At a Ciceronian Society conference, most sessions fall into several categories. The Plenary session is distinguished from a breakout session, because the former assumes that all attendees are present for the same thing at the same time. This may be a lecture by a single person or one of the session types below. Breakout sessions, in which attendees choose between simultaneous events, typically take one of 3 forms: a traditional panel, a roundtable, or a “author-meets-critics.”
We hope the descriptions below help you conceive of possible panels to propose. It will also help you to understand what you may be assigned to.
Traditional Panel
Traditional academic panel consists of 3-4 scholarly presentations, each given by a single author. Presentations typically last 15-20 minutes and are meant to summarize the primary question, argument, and findings/conclusion of a larger project.
Ideally, each presentation is summarizing a project that is intended for peer-reviewed publication in a scholarly journal or book, but this is certainly not a requirement. It may simply be an opportunity to “test” an idea before pursuing the project further. Presenters may also be preparing a more traditional essay for an online, non-peer-reviewed publication as well.
Summative remarks and/or a draft of the paper are typically written beforehand, and the presenter may or may not read directly from them. They may or may not use PowerPoint or some other visual aid. What’s most important is that the panelists gets their point across within the given time constraints.
Introductions to the panel and time-keeping are typically the purview of a panel “chair” who may or may not be giving their own presentation.
Finally, though not always provided, some traditional panels will have a “discussant” whose job it is to offer written feedback on the projects, and to provoke a constructive conversation between the panelists and between the panelists and the audience. The best discussants are those who are well prepared, speak as briefly as possible, offer quality feedback in writing, and who resist any tendency to upstage the rest of the panel.
When putting together a panel and giving it a title, it should be clear that there is a common theme or subject that unites the projects. It may be a common question, methodology, thinker, text, time-period, problem, context, or something similar.
Roundtable
A roundtable can consist of 3 or more people, with 5 being an informal standard. The group’s objective is not so much to present individual projects but to share with the audience a conversation about a central topic, question, controversy, issue, etc.
There is typically one person who serves as the primary facilitator.

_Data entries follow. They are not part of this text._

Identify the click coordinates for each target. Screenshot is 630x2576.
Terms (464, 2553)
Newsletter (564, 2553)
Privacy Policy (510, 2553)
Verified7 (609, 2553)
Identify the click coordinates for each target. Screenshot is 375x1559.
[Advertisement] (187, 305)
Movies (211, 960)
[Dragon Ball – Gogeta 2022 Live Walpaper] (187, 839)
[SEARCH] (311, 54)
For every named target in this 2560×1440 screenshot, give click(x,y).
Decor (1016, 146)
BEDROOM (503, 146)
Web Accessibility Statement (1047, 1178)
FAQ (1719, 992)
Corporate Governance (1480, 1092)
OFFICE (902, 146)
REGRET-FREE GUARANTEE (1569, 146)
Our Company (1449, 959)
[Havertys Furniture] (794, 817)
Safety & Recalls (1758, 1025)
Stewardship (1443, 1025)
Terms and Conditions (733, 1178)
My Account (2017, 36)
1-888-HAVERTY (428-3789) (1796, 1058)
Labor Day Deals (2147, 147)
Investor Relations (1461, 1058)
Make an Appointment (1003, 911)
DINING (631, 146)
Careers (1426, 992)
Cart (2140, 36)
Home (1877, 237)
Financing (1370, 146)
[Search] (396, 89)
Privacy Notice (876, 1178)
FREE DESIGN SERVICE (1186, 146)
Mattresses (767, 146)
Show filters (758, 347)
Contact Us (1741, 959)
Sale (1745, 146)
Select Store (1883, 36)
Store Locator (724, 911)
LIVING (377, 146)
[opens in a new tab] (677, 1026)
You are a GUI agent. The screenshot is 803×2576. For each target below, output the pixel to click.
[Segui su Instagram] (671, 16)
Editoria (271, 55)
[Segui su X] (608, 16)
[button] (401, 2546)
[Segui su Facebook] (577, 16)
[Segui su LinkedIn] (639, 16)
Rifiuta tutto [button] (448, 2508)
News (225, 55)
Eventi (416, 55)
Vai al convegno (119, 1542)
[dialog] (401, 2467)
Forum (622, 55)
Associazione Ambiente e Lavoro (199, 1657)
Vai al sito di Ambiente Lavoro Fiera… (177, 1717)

They introduce the individuals, and invite them all to answer a given question or respond to some prompt. Remarks may or may not be prepared beforehand. Questions and prompts are prepared by the facilitator beforehand, but they may or may not be shared with other members of the roundtable.
Despite the name of this kind of session, a table is often not involved. It’s the kind of conversation you would have around a table, but you’ve now removed it and invited an audience to listen and participate.
Quality roundtables are those in which the facilitator is well-prepared but who does not dominate the conversation. They also facilitate the discussion so that most participants get a roughly equal amount of time. The individuals selected to answer questions and respond should be those with differing perspectives or contexts. For example, a facilitator might pick people who differ in terms of education level, age, denomination, methodology, or something similar. It’s not exactly a debate, in the traditional sense, but it is an attempt to explore a central issue from multiple angles and viewpoints.
Author-Meets-Critics
This kind of session involves about 3-5 people, including the author of some work, and 2 or more respondents. The author of a particular book or article begins the session by summarizing their argument in 15-20 minutes which the other panelists then respond to.
The author should be prepared with remarks, though they need not read prepared statements. They may use PowerPoint or some other visual aid as well.
Respondents will, preferably, be given a chance to read the article, the book, or a brief summary of the book before the session. They will then prepare brief remarks, around 15-20 minutes each, in which they constructively and respectfully respond to the author. Their response may be animated by a comprehensive dissent or it may be a critical engagement that tries to add nuance or application.
After all the respondents have been given a chance to react to the author, the author is then given a chance to respond to his or her “critics” before the discussion is opened up to the audience for additional Q&A engaging both the author and the respondents.
It’s helpful to think of these sessions less in an adversarial sense, and more as a way to strengthen and challenge the argument of a book or article. It may be thought of as a “book review’ come to life, in a sense.
Conceivably, this same format could be used for artists and others. For example, a documentary filmmaker could show a clip or a trailer or a painter could display a new work that is then the subject of constructive criticism and conversation.